India has no national system of general practice and it is hoped the two-year distance learning course will help train doctors in quality family medicine and begin to bring about a change in how the speciality is viewed.
Dr Le Feuvre, a GP at Hawkinge and Elham Valley Practice, said: “We take for granted we have the finest system of general practice in the world. Most of us trust and respect our GPs, but it’s not always the same in India.
“If you are poor, you will be treated in a rural Government clinic by a doctor who has only the basic medical qualification. You may have walked many miles to a clinic which may have no water or electricity and the pharmacy may not have the medicines you need.
“Anyone who has an illness and little money will pay or borrow money to go to see a specialist because they often do not have confidence or respect for their local doctor, even for a minor ailment. They will pay to see a specialist which risks having to pay for unnecessary tests and operations.
“The worst I have seen is a woman who was having irregular periods. She had no internal investigations or tests, but was told she had cancer and it cost her thousands of rupees to have a hysterectomy.
“It is rare to find co-ordinated care, preventive medicine, regular blood pressure checks and most people have no relationship with their local doctor.
"These doctors have the technical skills but it’s about putting them into practice. It’s back to care and compassion – and that’s what the people on our course are motivated by. Hopefully the course will change attitudes to family medicine so it starts to be regarded as a specialty in its own right.”
While candidates study most of the course through distance learning, on three occasions in their two year programme, they must come together for a 10 day face-to-face teaching programme in one of 10 Indian cities. Peter and Sarah were with candidates in Hyderabad, Andhra Pradesh in February and Cochin, Kerala in July.
Dr Le Feuvre said: “We focus on work around clinical decisions, and the importance of evidence-based medicine, including the latest NICE guidance.
“The doctors are accustomed to traditional teaching methods which tend to be passive, so we do a lot of role play work so they can put new skills into action, for example, how to break bad news.We also debate ethical principles.
“While they face very different conditions to us – patient poverty, a lack of drugs and investigations or tests being available – the middle class is growing and the rich Indian food means many are overweight.
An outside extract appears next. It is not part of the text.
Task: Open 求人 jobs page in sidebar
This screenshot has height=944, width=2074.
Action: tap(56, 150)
So, with a growing diabetes epidemic, some of the work is around how to manage diabetes and hypertension.
“It’s just Sarah and I who deliver the course alongside a local coordinator to around 15 doctors, but every afternoon we have a telelink to Vellore and connect with around 150 to 200 doctors across India to share skills, which is fantastic.”
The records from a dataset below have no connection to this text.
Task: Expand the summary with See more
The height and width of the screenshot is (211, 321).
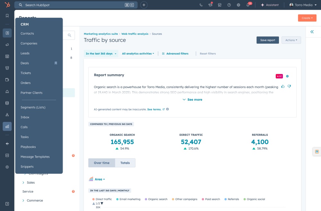Action: [x=192, y=99]
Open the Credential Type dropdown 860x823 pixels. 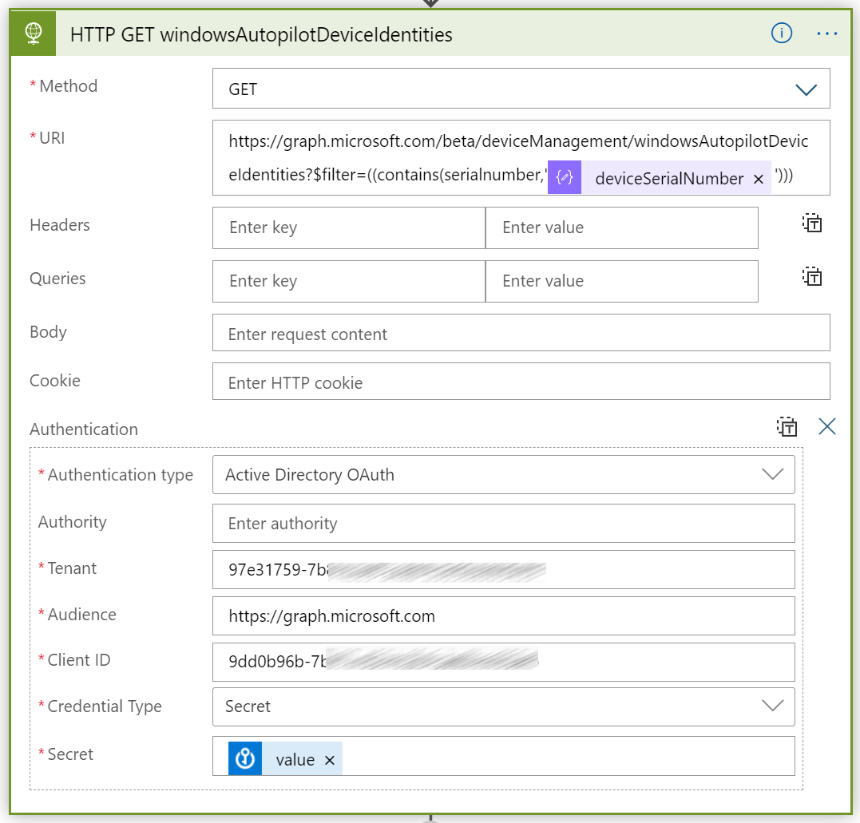pyautogui.click(x=772, y=707)
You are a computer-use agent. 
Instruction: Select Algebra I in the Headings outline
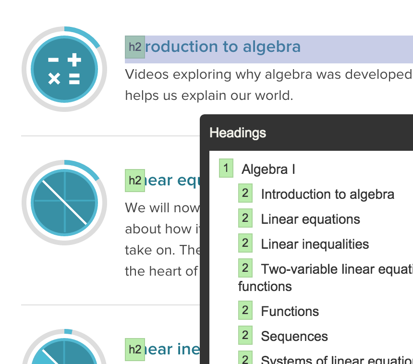click(268, 169)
The couple, who also worked in Tunisia for four years and with asylum seekers in east Kent for almost a decade, are hoping to work for the World Health Organisation to set up a system of family medicine in Iraq.
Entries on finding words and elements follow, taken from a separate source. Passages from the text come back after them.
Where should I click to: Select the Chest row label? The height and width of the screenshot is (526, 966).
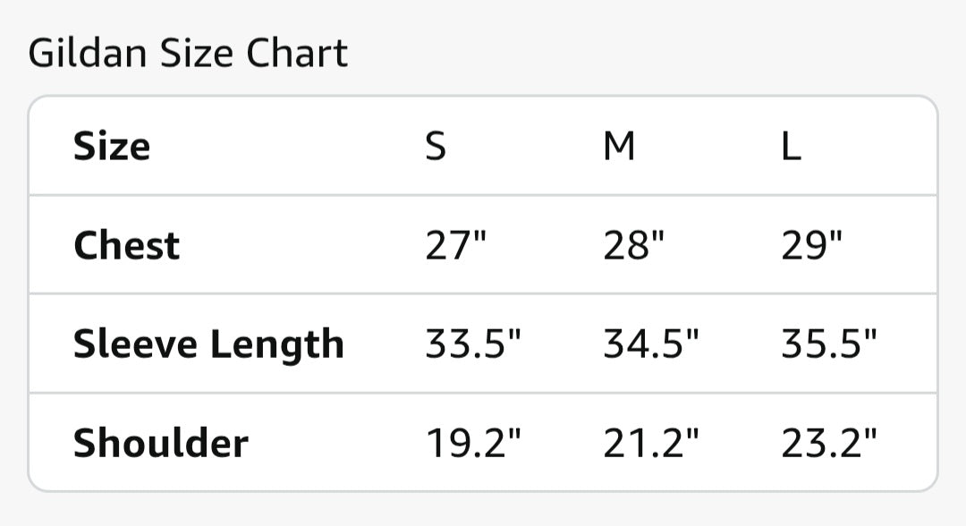(x=126, y=245)
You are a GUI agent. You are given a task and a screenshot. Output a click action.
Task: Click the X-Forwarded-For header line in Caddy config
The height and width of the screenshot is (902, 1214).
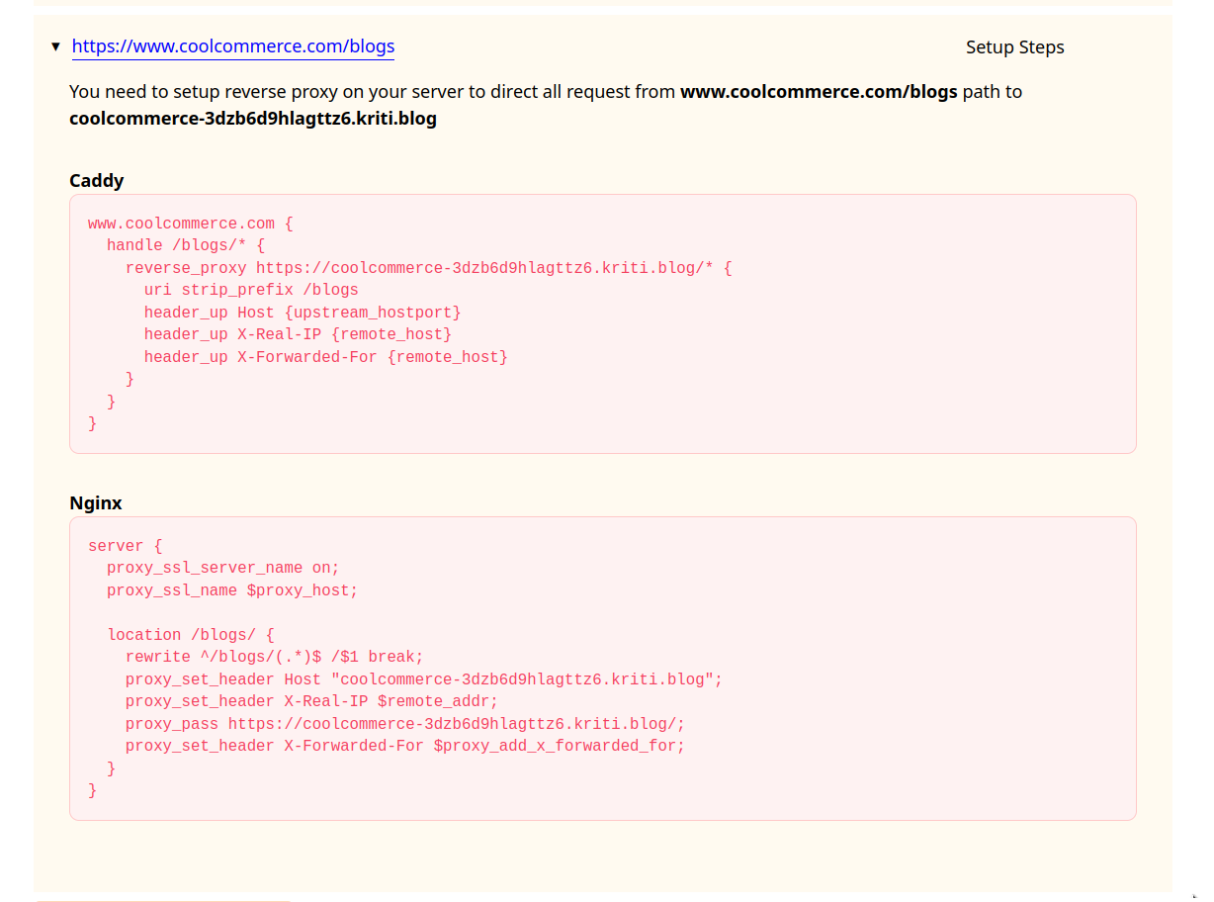326,356
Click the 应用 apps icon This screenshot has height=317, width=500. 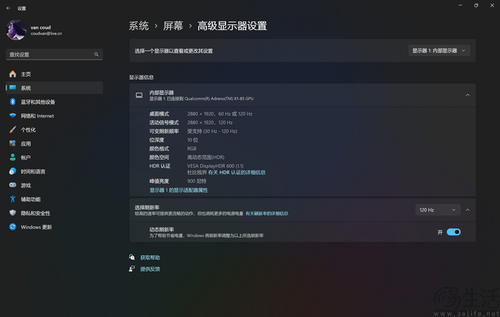pyautogui.click(x=12, y=143)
In 1990 they set up a charity to support a centre for 150 handicapped children in one of the poorest parts of Andhra Pradesh, a southern India state.
Dr Le Feuvre added: “We will return to India in November The centre is an amazing place. The children, who are usually those of landless daily labourers, are incredibly resilient and help each other. Polio has been eradicated but there are a lot of children with deafness, learning difficulties and cerebral palsy.
“This work certainly keeps us grounded.”